Nein, selbstverständlich hat meine Lektüre dieses Buches fast gar nicht damit zu tun, dass Taylor Swift dieses Buch während der Eras-Tour als Hörbuch gehört hat, wie man ganz wunderbar in der ganz wunderbaren Doku zur Tour sehen konnte. 2021 hab ich »Long Bright River« von Liz Moore gelesen und wenn ich mich noch richtig erinnern kann, fand ich es für einen Krimi-Thriller-Spannungsroman ganz nett, das wird aber auch einfach nie mein Genre werden. »Der Gott des Waldes« erzählt vom Verschwinden eines 13-jährigen Mädchens aus einem Feriencamp und was das mit der vergeblichen Suche nach ihrem Bruder vor 14 Jahren zu tun hat. Spannend, ja, aber nicht nervig-spannend auf den Showeffekt geschrieben. Das war auf jeden Fall ein guter Lektüreeinstieg für 2026.
»Wachskind« von Olga Ravn. Aus dem Dänischen von Alexander Sitzmann.
»Wachskind« erinnert mich im besten Sinne an »Wachs« und das liegt wirklich nicht am Wort, wobei mich das schon auch ein wenig amüsiert. Olga Ravn erzählt aus der Perspektive einer Wachspuppe, deren Herstellerin (oder besser Mutter?) im Dänemark des 17. Jahrhunderts für eine Hexe gehalten wird. Eigener Stil, faszinierende Geschichte, diese Kombi mag ich wirklich am allerliebsten.
Der Roman von Markus Thielemann stand auf der Shortlist des Deutschen Buchpreis 2024 und zum Start ins neue Jahr dachte ich mir, wäre so eine naturverbundene Schäfergeschichte doch ganz nett.
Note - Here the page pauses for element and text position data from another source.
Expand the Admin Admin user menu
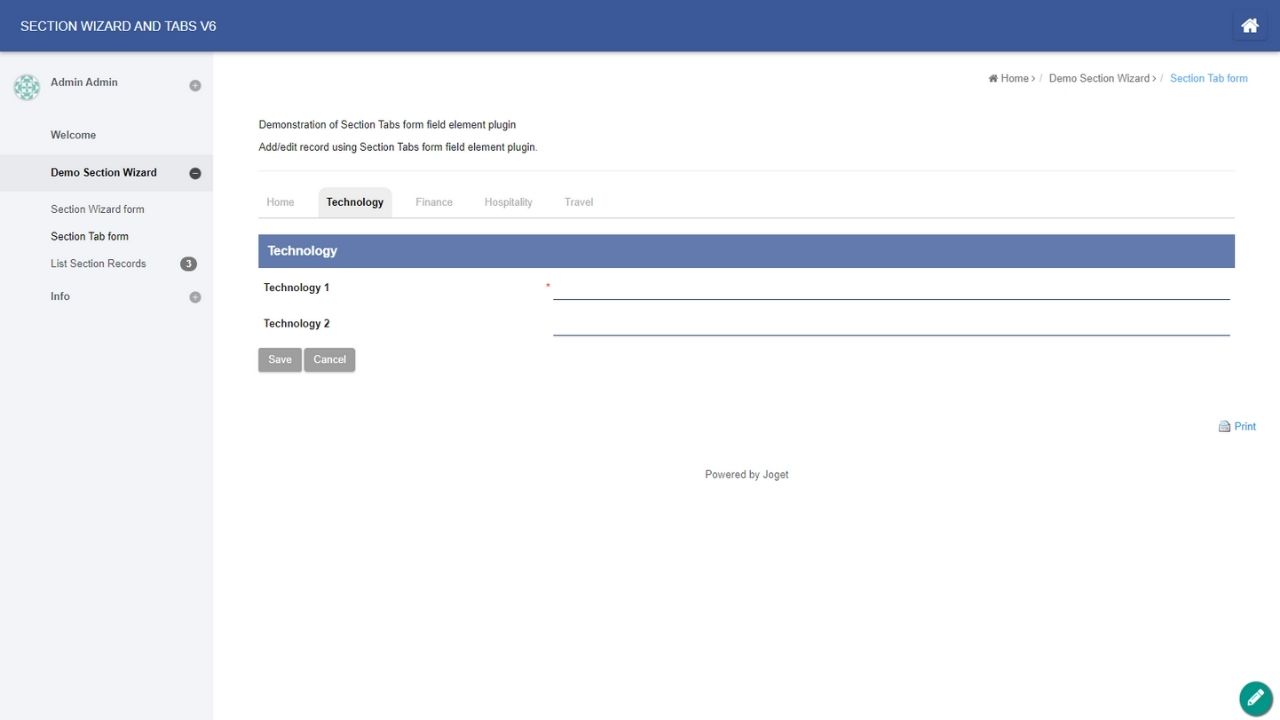1280x720 pixels. click(x=195, y=86)
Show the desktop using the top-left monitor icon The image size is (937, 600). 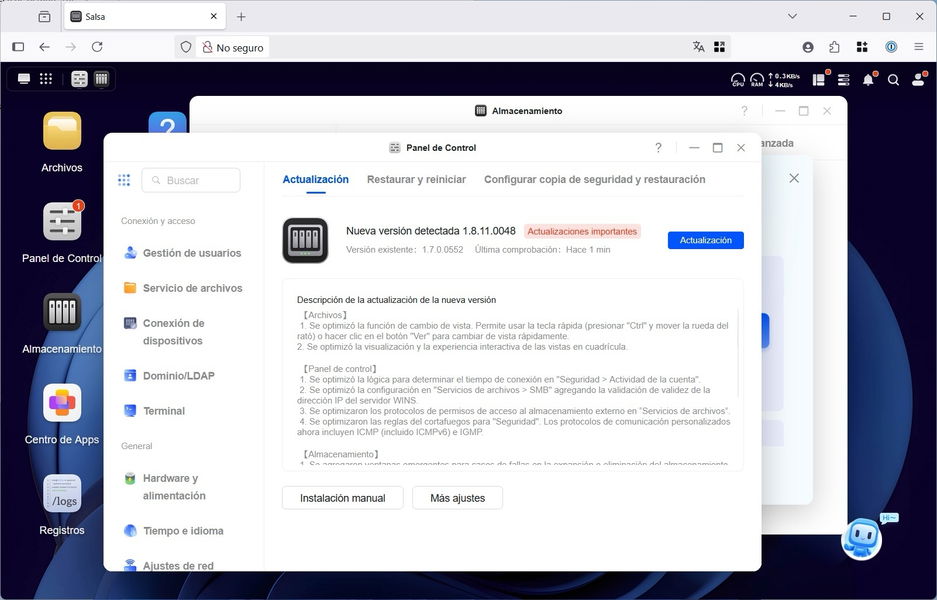point(24,79)
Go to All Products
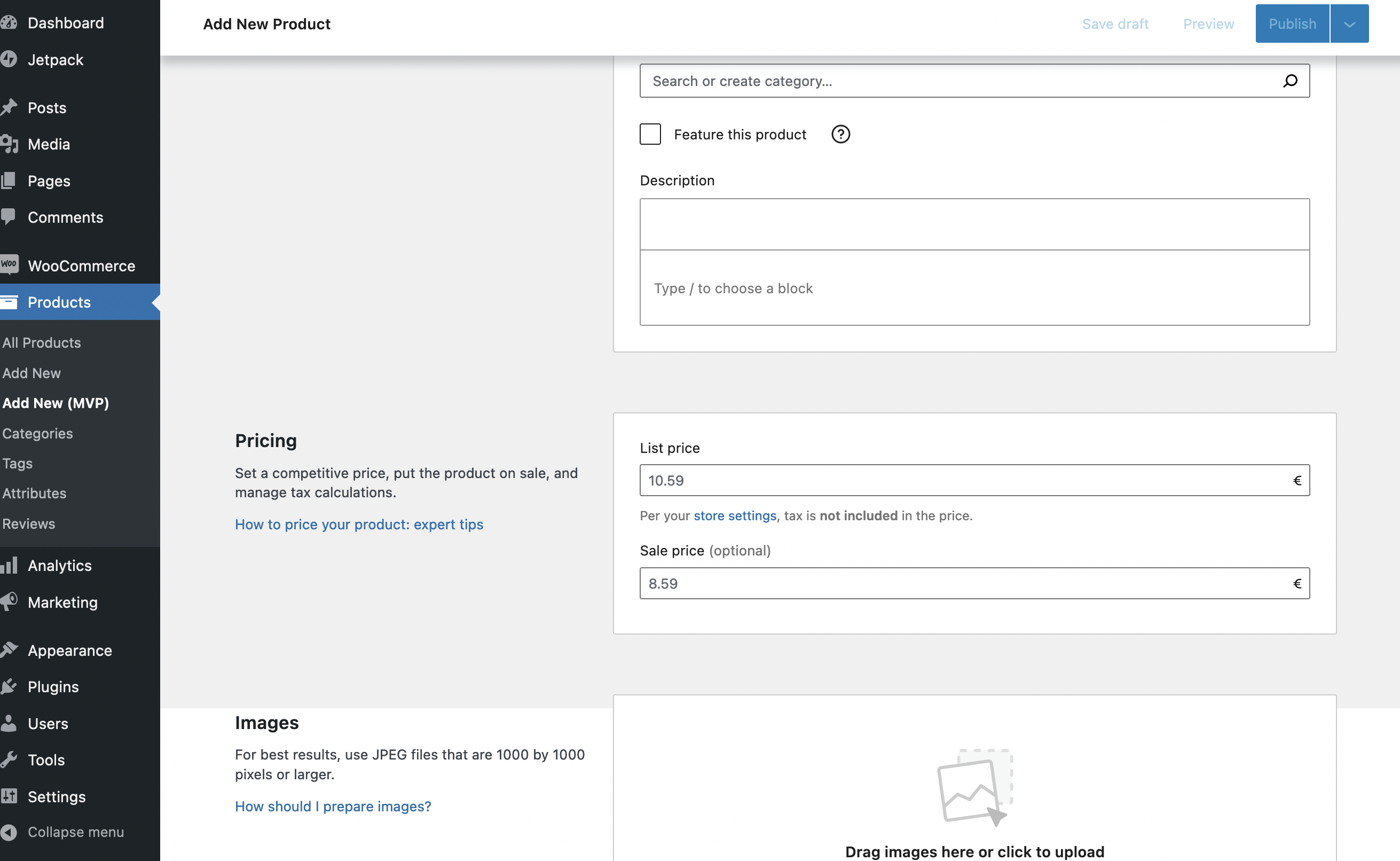Image resolution: width=1400 pixels, height=861 pixels. coord(42,342)
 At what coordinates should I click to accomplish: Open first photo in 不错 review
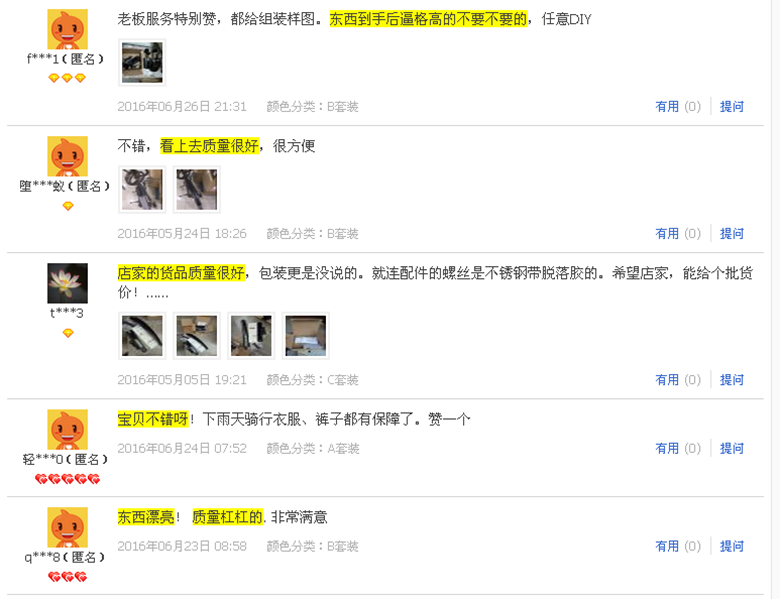(x=142, y=190)
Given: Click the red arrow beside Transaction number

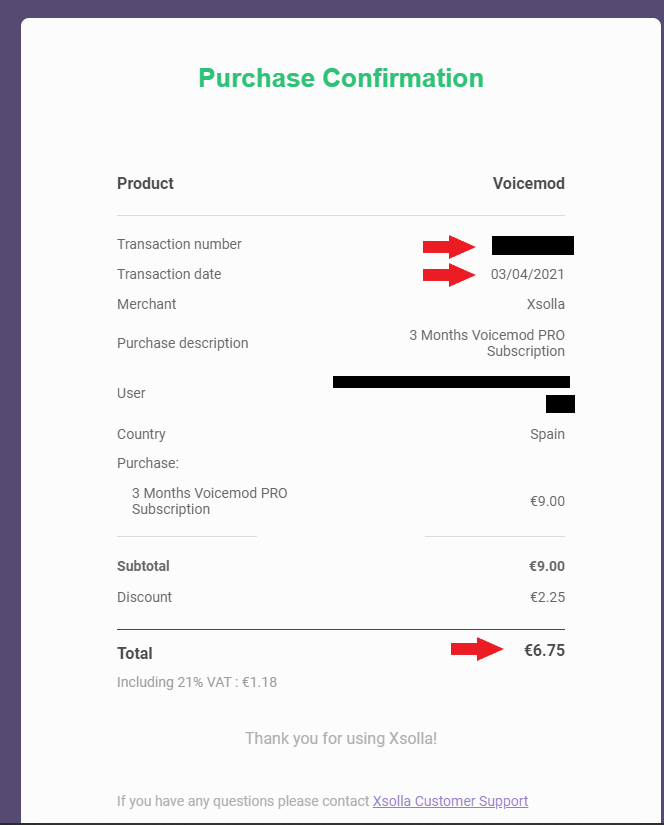Looking at the screenshot, I should (449, 246).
War sie auch. Ganz nett. Ich hatte irgendwie einen anderen Fokus erwartet und wäre bei noch mehr Naturewriting eher mitgegangen. So wars mir ein bisschen zu viel Coming of Age, wenn man das bei einem 19-Jährigen so sagen kann.
»Good Girl« von Aria Aber.
Ich hatte hier zu Beginn starke »Cleopatra and Frankenstein«-Vibes, aber boy. Nee, das war dann leider doch gar nicht meins. Party-Drogen-Exzess-Toxische-Beziehungs-Geschichten sind irgendwie so gar nicht meins. Das ärgerliche ist aber, dass mir der Stil von Aria Aber wirklich gut gefallen hat. Vielleicht muss ich einfach auf ein anderes Buch von ihr warten.
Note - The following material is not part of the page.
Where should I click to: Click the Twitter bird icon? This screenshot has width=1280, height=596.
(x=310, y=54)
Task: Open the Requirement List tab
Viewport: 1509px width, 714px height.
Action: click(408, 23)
»Mädchen, Frau etc.« von Bernardine Evaristo. Aus dem Englischen von Tanja Handels. Gelesen von Constanze Becker.
Diese Lektüre war besonders wild. Und das liegt gar nicht mal so sehr am Inhalt, sondern an der Art, wie ich den Inhalt konsumiert habe. Die aktuelle Buchclub-Lektüre hab ich nämlich schon vor Jahren in der englischen Ausgabe gekauft und nach dem ersten, sehr anstrengenden Kapitel bin ich auf das deutsche Hörbuch umgestiegen, weil ich so nebenbei stricken konnte. Deswegen ist das jetzt ein bisschen gemogelt, weil ich die englische Ausgabe fotografiert habe, aber davon eigentlich nur die ersten vierzig Seiten gelesen habe, aber dieses Fass von wegen »Hörbücher hören zählt nicht als Bücher lesen« machen wir an dieser Stelle gar nicht auf (weil es auch Quatsch ist). Stattdessen erfreue ich mich sehr, das Buch (in welcher Form auch immer) endlich konsumiert zu haben, weil es sehr gut ist und ich diese verschiedenen Perspektiven und wie sie miteinander verknüpft sind, wirklich sehr gefeiert habe.